Mistrzami świata w siatkówce zostali Włosi, którzy w finale czempionatu pokonali 3:1 Polaków. Kilka godzin wcześniej brąz zapewnili sobie Brazylijczycy, ogrywając w takim samym stosunku setów Słoweńców. Po ostatnim meczu turnieju zorganizowano ceremonię, w trakcie której wręczono nagrody indywidualne oraz medale dla trzech najlepszych drużyn tegorocznych mistrzostw. To właśnie podczas tej ceremonii doszło do skandalu z udziałem jednego z siatkarzy.
Wulgarny gest siatkarza
Brazylijczycy, którzy po meczu ze Słoweńcami mieli kilka godzin na odpoczynek przed dekoracją medalową, pojawili się w hali w Katowicach w bardzo dobrych nastrojach. Canarinhos jeszcze przed wyjściem na podium tańczyli i najwyraźniej świetnie się bawili, celebrując wywalczenie brązowego krążka.
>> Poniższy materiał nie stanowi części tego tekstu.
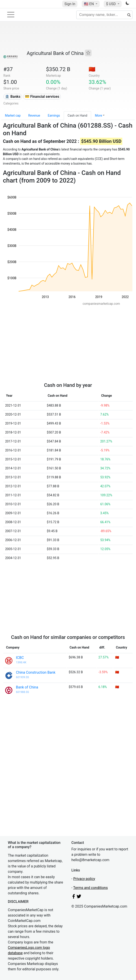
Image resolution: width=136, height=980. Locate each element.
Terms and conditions (90, 888)
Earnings (54, 115)
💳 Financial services (42, 96)
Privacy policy (84, 878)
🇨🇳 (92, 69)
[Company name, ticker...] (104, 15)
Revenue (34, 115)
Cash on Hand (77, 115)
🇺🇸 (89, 4)
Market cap (13, 115)
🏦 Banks (13, 96)
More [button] (98, 115)
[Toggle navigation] (11, 14)
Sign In (70, 4)
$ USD (111, 4)
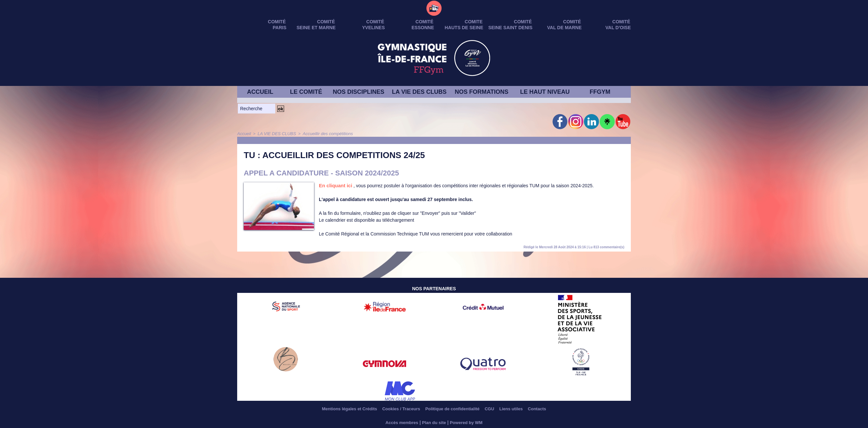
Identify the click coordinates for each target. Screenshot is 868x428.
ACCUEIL (260, 92)
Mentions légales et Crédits (338, 408)
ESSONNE (423, 28)
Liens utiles (521, 408)
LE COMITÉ (306, 92)
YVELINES (373, 28)
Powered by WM (468, 422)
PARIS (279, 28)
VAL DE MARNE (564, 28)
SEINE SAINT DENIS (510, 28)
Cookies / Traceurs (396, 408)
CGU (496, 408)
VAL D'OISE (618, 28)
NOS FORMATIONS (482, 92)
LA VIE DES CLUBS (419, 92)
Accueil (244, 133)
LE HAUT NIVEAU (545, 92)
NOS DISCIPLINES (358, 92)
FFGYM (600, 92)
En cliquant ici (334, 185)
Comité (621, 22)
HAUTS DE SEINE (464, 28)
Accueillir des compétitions (321, 133)
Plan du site (434, 422)
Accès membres (400, 422)
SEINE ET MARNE (316, 28)
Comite (474, 22)
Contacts (551, 408)
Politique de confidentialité (453, 408)
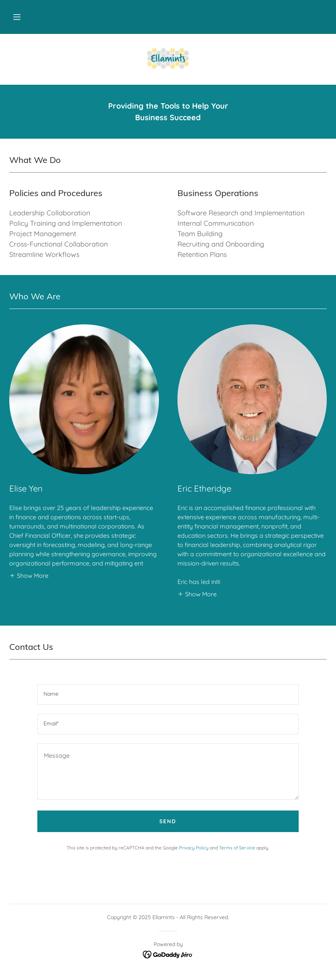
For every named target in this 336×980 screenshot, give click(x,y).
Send (168, 821)
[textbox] (168, 694)
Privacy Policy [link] (194, 847)
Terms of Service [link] (237, 847)
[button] (17, 17)
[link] (168, 59)
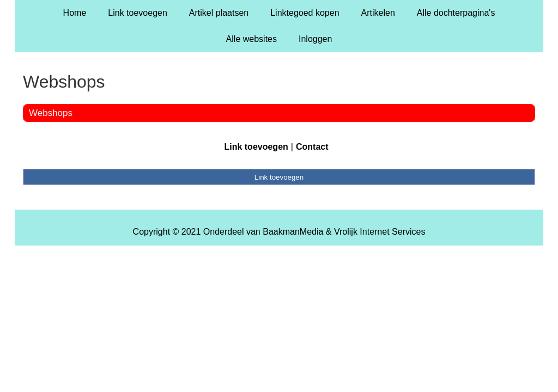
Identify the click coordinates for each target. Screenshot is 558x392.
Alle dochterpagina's (456, 13)
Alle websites (251, 39)
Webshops (51, 113)
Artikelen (378, 13)
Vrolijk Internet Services (379, 231)
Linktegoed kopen (305, 13)
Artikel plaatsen (219, 13)
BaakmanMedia (293, 231)
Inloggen (315, 39)
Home (75, 13)
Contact (312, 146)
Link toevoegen (137, 13)
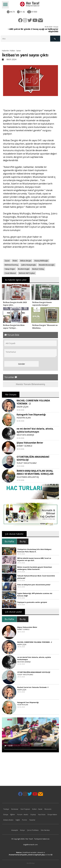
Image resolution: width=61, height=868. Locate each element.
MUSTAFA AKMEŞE (25, 435)
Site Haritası (45, 830)
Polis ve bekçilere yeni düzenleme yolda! (34, 585)
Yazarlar (32, 820)
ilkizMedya (30, 863)
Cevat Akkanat (10, 273)
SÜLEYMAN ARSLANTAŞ (28, 477)
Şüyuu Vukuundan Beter (30, 442)
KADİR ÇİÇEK (22, 407)
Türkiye (6, 809)
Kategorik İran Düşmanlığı (31, 414)
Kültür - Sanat (37, 809)
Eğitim (12, 814)
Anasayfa (14, 830)
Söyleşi (33, 814)
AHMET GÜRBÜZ (24, 446)
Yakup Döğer (10, 269)
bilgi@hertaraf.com (30, 844)
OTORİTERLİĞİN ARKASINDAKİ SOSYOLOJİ (34, 672)
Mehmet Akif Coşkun (27, 273)
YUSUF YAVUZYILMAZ (27, 463)
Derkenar (14, 809)
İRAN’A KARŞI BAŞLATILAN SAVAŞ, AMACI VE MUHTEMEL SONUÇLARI (35, 472)
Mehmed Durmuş (11, 265)
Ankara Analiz (8, 820)
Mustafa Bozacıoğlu (47, 265)
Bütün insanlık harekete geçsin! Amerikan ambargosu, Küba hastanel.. (34, 568)
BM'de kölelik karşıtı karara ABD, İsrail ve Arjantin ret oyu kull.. (34, 559)
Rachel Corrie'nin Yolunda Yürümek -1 (33, 687)
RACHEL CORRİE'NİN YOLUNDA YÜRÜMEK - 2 (34, 642)
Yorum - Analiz (23, 814)
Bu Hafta (9, 541)
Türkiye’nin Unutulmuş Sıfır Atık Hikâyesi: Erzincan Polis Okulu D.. (34, 550)
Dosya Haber (52, 814)
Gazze (7, 260)
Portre (24, 820)
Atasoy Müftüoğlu (41, 260)
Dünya (6, 814)
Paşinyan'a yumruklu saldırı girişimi (32, 602)
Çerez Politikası (33, 830)
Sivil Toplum (25, 809)
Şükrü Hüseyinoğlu (29, 265)
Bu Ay (23, 541)
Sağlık (18, 820)
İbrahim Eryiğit (24, 269)
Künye (23, 830)
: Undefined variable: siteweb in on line (30, 854)
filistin (15, 260)
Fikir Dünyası (11, 395)
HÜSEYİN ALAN (24, 417)
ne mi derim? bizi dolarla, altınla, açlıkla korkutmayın (35, 430)
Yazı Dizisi (42, 814)
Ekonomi (48, 809)
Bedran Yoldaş (38, 269)
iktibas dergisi (26, 260)
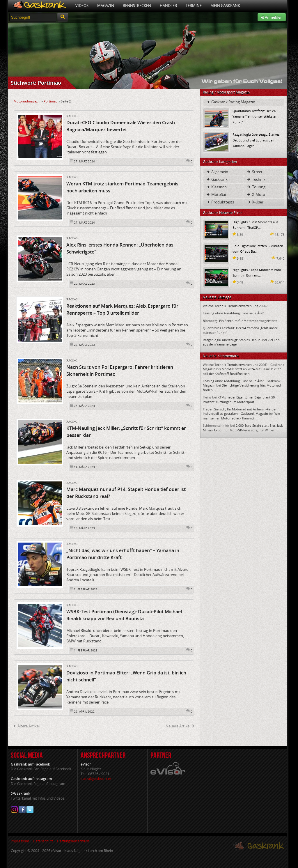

Ten nastrój celebracji udzielił się również Bruno Rezende, który chwilę po odebraniu trofeum za zdobycie trzeciego miejsca, upuścił je.
Wpadka kapitana Brazylii zeszła na dalszy plan po tym, jak swój medal odebrał Lucas Saatkamp. Środkowy najpierw przyglądał się krążkowi, a następnie pokazał w kierunku kamery wulgarny gest środkowego palca. To do złudzenia przypominało sytuację z 2019 roku, kiedy to Brazylijczycy wygrali Puchar Świata. Wówczas podczas dekoracji Lucas zachowywał się tak, jakby był pod wpływem alkoholu: miał problem z utrzymaniem równowagi, a następnie pokazał środkowy palec.
Niewykluczone, że tegoroczne mistrzostwa świata był ostatnimi w karierze Lucasa. 36-latek w przeszłości sięgał z Canarinhos po złoty medal czempionatu i dwa srebrne krążki, a w swoim bogatym dorobku ma także złoto i srebro olimpijskie. Środkowy większość kariery spędził w ojczyźnie – tylko w sezonie 2015/2016 grał we włoskim klubie Parmareggio Modena, z którym zdobył mistrzostwo kraju, puchar i superpuchar.